> ASSIGNMENT: For the entries that follow, restate word for word the line containing "Construcción (726, 608)", the line containing "Fruteria Ismael Cuenca e Hijos (781, 1480)", and every line that lies between them.

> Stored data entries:
----------------------------------------

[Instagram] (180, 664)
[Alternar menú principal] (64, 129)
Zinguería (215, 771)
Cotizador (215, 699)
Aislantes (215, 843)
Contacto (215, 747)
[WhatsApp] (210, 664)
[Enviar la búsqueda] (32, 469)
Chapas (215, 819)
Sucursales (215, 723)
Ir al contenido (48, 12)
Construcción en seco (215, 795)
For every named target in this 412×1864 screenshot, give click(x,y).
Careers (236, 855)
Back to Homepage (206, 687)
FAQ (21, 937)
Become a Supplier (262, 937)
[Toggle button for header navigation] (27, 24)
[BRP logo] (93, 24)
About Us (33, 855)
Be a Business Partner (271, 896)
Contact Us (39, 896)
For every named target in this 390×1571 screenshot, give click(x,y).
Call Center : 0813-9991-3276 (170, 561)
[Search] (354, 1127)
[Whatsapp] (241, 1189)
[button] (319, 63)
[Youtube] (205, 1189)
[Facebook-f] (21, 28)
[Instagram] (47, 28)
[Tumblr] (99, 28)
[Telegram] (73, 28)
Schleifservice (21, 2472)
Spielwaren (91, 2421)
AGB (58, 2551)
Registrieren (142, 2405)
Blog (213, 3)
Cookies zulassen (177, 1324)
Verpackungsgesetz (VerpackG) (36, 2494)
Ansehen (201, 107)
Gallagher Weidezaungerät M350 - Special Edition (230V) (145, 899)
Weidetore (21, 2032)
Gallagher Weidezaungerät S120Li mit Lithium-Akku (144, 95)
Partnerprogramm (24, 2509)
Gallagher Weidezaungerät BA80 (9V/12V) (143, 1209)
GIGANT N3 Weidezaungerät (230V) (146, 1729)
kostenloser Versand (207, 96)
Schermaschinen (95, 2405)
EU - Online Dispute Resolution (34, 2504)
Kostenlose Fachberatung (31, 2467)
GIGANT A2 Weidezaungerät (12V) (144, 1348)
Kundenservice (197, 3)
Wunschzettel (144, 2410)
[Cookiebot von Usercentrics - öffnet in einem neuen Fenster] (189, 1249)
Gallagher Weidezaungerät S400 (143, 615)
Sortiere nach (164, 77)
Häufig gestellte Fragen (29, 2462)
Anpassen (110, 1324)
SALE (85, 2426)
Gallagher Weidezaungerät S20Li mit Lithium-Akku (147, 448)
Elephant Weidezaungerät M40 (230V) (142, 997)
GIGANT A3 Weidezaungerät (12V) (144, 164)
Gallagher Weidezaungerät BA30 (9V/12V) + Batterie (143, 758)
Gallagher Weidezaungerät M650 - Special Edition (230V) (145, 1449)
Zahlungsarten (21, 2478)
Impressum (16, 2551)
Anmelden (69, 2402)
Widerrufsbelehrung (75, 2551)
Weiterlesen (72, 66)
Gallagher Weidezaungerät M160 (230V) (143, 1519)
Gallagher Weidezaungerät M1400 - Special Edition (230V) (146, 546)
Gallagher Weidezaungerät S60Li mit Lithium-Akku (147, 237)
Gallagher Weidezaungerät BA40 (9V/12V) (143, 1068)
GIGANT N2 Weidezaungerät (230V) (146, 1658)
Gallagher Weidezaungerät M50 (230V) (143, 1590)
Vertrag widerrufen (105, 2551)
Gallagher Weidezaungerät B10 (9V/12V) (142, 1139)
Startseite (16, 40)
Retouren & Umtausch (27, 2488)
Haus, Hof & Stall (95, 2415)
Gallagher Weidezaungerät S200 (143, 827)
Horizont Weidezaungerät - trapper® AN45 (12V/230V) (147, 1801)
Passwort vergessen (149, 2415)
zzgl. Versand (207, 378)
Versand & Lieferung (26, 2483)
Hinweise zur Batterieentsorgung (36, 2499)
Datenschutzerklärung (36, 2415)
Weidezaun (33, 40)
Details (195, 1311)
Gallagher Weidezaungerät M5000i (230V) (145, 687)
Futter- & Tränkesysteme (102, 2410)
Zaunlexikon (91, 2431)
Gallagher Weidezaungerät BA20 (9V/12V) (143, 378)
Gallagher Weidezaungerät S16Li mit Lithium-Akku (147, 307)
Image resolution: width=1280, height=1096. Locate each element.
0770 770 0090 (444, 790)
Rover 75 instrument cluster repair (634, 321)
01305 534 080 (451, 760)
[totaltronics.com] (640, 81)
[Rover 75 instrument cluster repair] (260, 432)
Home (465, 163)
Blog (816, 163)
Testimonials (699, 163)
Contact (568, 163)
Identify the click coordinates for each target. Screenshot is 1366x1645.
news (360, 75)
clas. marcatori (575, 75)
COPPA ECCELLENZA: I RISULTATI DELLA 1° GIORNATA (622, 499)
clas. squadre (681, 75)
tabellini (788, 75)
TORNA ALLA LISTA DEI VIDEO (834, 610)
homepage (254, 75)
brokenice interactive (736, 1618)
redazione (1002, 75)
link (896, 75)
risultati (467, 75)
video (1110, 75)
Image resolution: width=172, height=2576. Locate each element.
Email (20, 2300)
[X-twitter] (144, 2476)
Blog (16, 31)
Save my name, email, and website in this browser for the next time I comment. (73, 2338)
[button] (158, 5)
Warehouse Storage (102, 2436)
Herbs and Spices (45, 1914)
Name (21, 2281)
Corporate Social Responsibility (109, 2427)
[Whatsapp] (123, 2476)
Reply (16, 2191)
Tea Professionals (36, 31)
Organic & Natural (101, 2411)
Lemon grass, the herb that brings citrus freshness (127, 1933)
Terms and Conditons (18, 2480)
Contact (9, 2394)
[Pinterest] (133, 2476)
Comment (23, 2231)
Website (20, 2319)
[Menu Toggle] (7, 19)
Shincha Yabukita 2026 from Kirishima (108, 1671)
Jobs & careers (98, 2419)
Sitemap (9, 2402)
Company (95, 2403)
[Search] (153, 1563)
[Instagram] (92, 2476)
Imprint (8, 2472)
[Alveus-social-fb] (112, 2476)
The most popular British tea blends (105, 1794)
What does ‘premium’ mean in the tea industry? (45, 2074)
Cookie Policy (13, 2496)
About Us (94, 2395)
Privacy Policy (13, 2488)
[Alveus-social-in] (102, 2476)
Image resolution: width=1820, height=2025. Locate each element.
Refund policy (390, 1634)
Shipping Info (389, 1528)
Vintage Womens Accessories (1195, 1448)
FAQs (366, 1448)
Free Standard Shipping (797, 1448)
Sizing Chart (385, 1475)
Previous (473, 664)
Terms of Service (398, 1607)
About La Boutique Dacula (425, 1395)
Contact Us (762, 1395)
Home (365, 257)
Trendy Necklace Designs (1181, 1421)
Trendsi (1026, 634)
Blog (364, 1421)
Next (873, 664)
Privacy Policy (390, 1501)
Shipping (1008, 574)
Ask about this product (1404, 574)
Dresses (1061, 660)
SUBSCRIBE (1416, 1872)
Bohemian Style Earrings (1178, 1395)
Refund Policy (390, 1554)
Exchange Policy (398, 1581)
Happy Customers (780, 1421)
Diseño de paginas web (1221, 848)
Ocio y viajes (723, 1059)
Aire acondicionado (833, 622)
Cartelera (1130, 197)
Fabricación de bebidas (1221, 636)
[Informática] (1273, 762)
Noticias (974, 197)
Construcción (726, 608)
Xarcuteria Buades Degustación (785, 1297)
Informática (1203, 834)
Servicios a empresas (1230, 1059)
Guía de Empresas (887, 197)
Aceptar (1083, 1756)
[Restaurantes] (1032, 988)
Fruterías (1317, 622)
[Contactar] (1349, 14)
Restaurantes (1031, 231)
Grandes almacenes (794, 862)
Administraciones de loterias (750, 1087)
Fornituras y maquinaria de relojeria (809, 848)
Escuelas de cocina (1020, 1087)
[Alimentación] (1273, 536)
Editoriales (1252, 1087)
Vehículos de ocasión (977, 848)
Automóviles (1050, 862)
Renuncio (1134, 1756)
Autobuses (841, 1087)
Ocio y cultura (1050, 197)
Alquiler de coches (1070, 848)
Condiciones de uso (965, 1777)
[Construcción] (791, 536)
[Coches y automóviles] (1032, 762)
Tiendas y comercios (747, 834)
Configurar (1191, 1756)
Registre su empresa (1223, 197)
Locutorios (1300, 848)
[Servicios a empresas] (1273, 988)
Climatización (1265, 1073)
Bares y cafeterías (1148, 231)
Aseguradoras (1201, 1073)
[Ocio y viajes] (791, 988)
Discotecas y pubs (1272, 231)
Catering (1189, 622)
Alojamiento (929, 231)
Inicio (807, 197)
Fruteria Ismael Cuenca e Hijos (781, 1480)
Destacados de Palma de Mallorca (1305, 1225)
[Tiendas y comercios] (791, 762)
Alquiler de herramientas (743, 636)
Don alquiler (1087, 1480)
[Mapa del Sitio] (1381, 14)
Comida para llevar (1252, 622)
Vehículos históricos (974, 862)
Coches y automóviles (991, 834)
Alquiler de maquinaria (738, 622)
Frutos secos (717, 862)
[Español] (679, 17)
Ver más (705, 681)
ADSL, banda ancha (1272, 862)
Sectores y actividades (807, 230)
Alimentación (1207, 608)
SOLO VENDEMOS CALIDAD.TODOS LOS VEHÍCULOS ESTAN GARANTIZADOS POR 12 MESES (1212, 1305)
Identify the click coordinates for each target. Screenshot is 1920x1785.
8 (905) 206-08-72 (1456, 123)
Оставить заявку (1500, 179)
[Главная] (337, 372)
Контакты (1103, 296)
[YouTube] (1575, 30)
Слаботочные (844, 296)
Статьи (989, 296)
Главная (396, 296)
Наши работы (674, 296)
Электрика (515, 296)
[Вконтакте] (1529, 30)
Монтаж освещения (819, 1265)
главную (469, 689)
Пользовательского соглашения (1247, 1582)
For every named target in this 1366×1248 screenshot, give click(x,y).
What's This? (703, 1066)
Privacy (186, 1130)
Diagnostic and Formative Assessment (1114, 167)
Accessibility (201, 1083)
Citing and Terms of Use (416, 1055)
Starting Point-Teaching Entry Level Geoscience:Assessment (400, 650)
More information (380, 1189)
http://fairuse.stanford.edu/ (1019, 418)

----------------------------------------

> TASK RESULT:
Construcción (726, 608)
Xarcuteria Buades Degustación (785, 1297)
Informática (1203, 834)
Servicios a empresas (1230, 1059)
Guía de Empresas (887, 197)
Aceptar (1083, 1756)
[Restaurantes] (1032, 988)
Fruterías (1317, 622)
[Contactar] (1349, 14)
Restaurantes (1031, 231)
Grandes almacenes (794, 862)
Administraciones de loterias (750, 1087)
Fornituras y maquinaria de relojeria (809, 848)
Escuelas de cocina (1020, 1087)
[Alimentación] (1273, 536)
Editoriales (1252, 1087)
Vehículos de ocasión (977, 848)
Automóviles (1050, 862)
Renuncio (1134, 1756)
Autobuses (841, 1087)
Ocio y cultura (1050, 197)
Alquiler de coches (1070, 848)
Condiciones de uso (965, 1777)
[Construcción] (791, 536)
[Coches y automóviles] (1032, 762)
Tiendas y comercios (747, 834)
Configurar (1191, 1756)
Registre su empresa (1223, 197)
Locutorios (1300, 848)
[Servicios a empresas] (1273, 988)
Climatización (1265, 1073)
Bares y cafeterías (1148, 231)
Aseguradoras (1201, 1073)
[Ocio y viajes] (791, 988)
Discotecas y pubs (1272, 231)
Catering (1189, 622)
Alojamiento (929, 231)
Inicio (807, 197)
Fruteria Ismael Cuenca e Hijos (781, 1480)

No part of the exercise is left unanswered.